Task objective: Once you reach the line with "763x399 pixels. At", transcribe it and every line after it to the end of the records, exactly, but not the pictures.

(Extracted data Opens)

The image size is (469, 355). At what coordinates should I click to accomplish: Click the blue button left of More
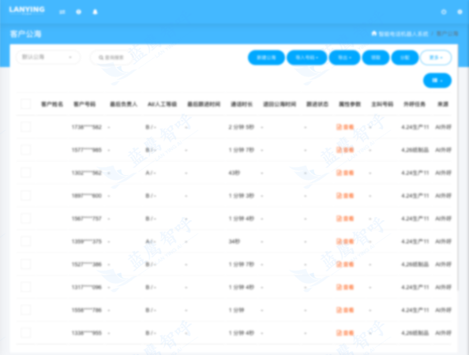(x=405, y=58)
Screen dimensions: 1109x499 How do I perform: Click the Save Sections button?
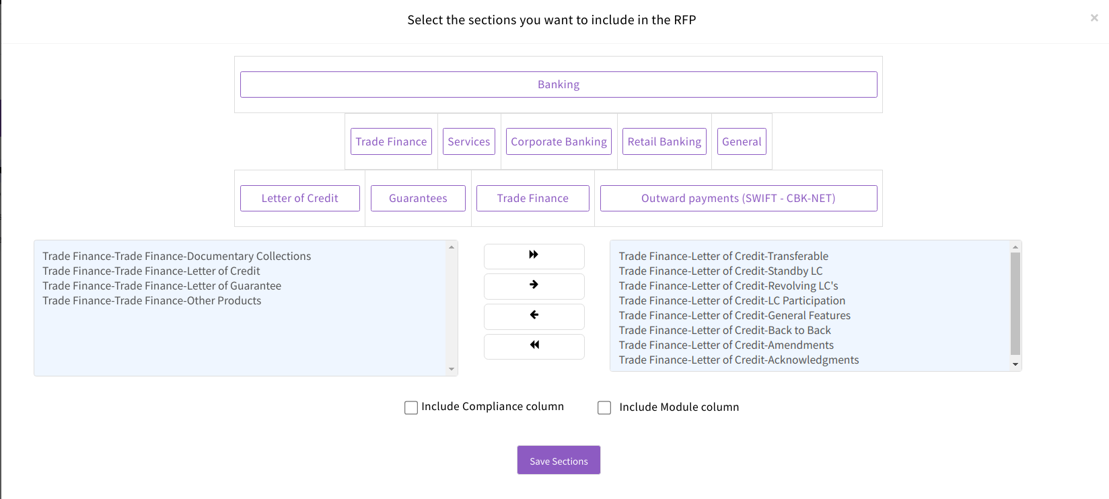point(559,461)
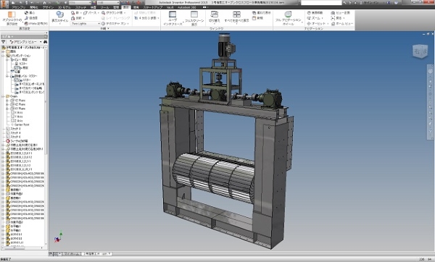
Task: Toggle the Master level of detail checkmark
Action: 16,80
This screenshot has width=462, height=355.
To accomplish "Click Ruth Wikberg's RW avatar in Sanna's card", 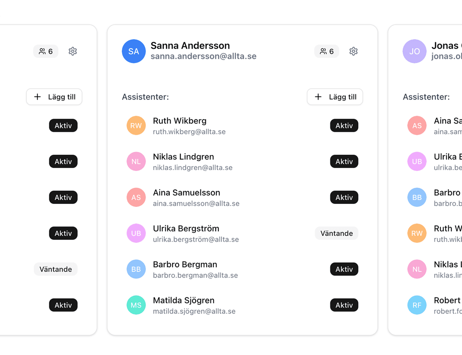I will pos(136,126).
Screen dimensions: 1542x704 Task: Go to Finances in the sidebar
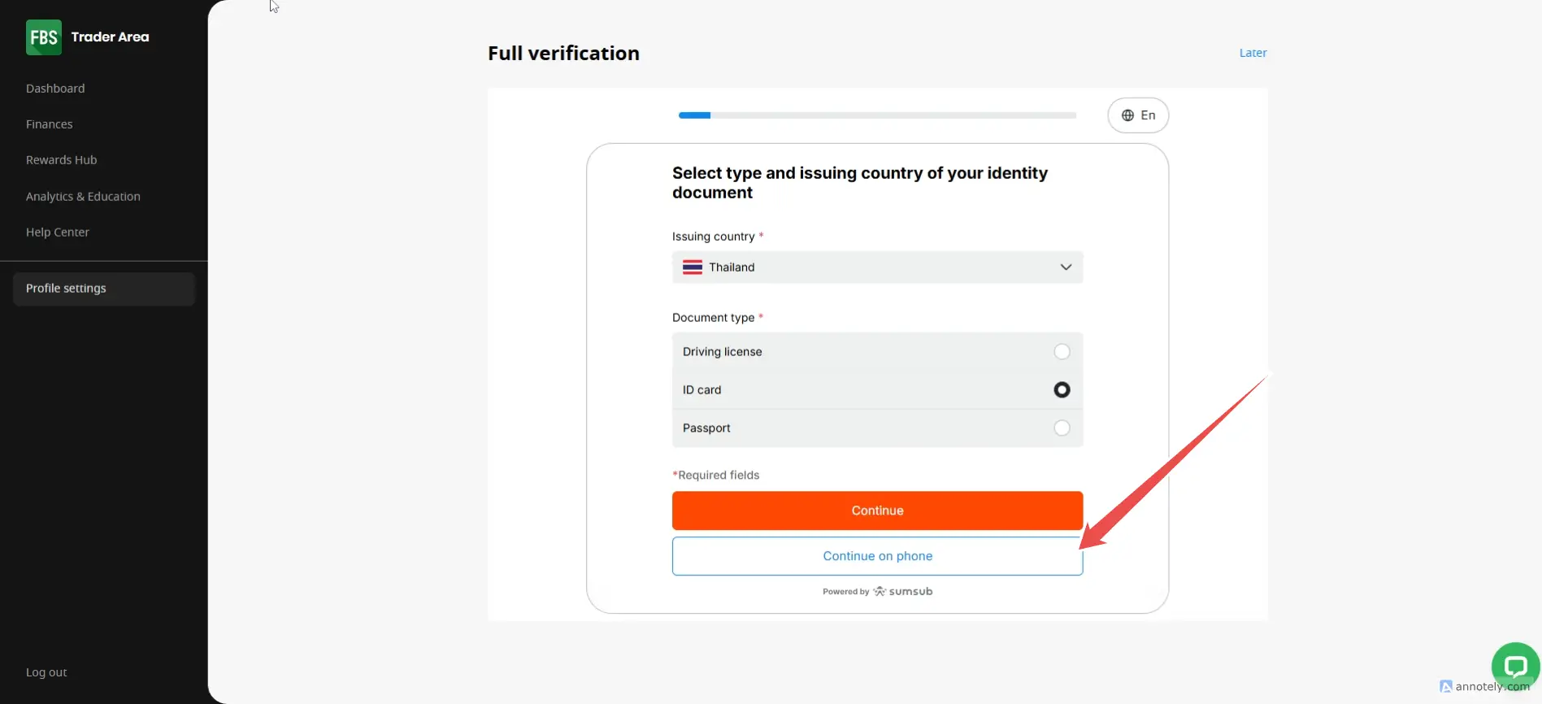click(x=50, y=124)
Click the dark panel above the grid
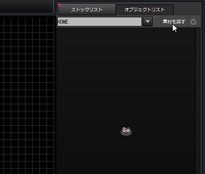Image resolution: width=205 pixels, height=174 pixels. (x=26, y=6)

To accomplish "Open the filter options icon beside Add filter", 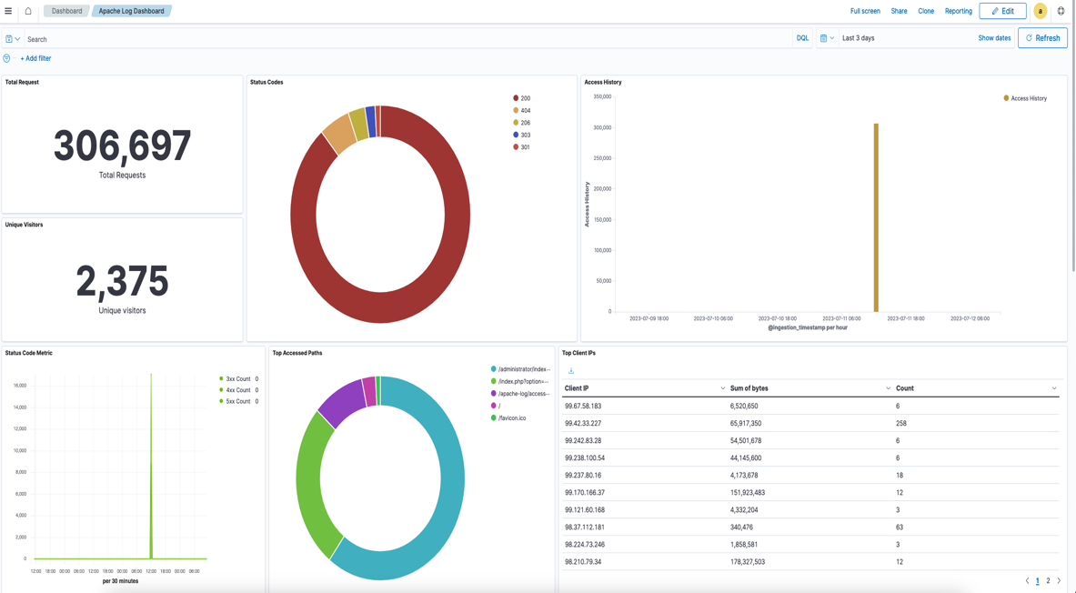I will (7, 58).
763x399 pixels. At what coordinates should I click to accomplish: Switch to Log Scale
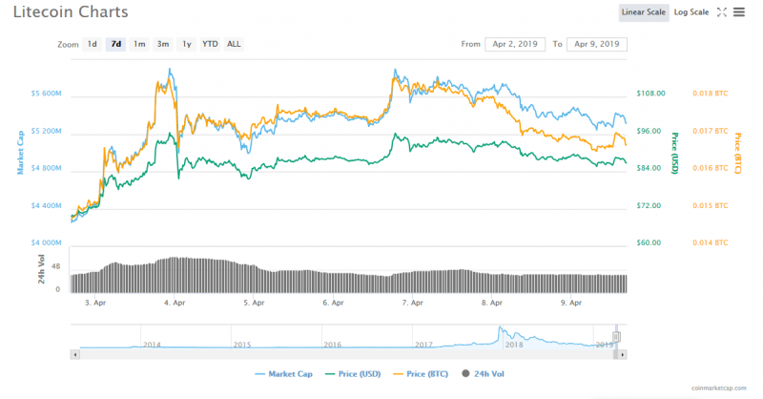coord(691,12)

(Extracted data Closes)

Result of this exercise:
763x399 pixels. At what coordinates should I click to accomplish: Switch to Log Scale
coord(691,12)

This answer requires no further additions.